• Problem 1:
Collect every line of the listing below that contains the string "width".

== Given text ==

The prophet Zephaniah had a similar literary style to Isaiah and moreover to Jeremiah and Joel. Both he and the prophet Joel project a dark and grim picture of the day of the Lord. Similarly, in both books there are rays of hope and light that penetrate the thick darkness. In the book, there are two recurring expressions: “remnant” (1:4; 2:7, 9; 3:13), and the “day of the Lord” (1:7-10, 14-16, 18; 2:2, 3; 3:8, 11, 16).
In his exposition of the text, Alexander MacLaren stated that there is a wonderful rush of exuberant gladness there is in these words! There are swift, short clauses, the triple invocation in the former verse (verse 14) and the triple promise in the latter (verse 15). “The very words seem to dance with joy. But more remarkable than this is the parallelism between the two verses. Zion is called to rejoice in God because God rejoices in her. She is to shout for joy and sing because God’s joy too has a voice, and breaks out into singing. For every throb of joy in man’s heart, there is a wave of gladness in God’s.”

===
== Entries ==

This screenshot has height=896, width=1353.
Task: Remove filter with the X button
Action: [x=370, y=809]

===
== Entries ==

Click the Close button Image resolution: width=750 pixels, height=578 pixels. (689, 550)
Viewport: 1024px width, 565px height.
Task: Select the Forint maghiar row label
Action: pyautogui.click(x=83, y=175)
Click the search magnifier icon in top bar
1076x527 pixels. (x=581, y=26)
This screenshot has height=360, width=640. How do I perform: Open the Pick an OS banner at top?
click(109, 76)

===

• Problem 2:
Condense the paragraph of the passage on Zephaniah that begins "The prophet Zephaniah had a similar literary style" into a short bulleted list, keeping its main facts.

• Exercise output 1:
This screenshot has height=896, width=1353.
Click the Close button Image resolution: width=750 pixels, height=578 pixels. (689, 550)
Viewport: 1024px width, 565px height.
This screenshot has height=360, width=640. How do I perform: Open the Pick an OS banner at top?

• Exercise output 2:
- Zephaniah's literary style resembles that of Isaiah, and also those of Jeremiah and Joel.
- Zephaniah and Joel both depict the day of the Lord as dark and grim.
- In both books, rays of hope and light break through that darkness.
- Two expressions recur in the book:
  - "remnant" (1:4; 2:7, 9; 3:13)
  - "day of the Lord" (1:7-10, 14-16, 18; 2:2, 3; 3:8, 11, 16)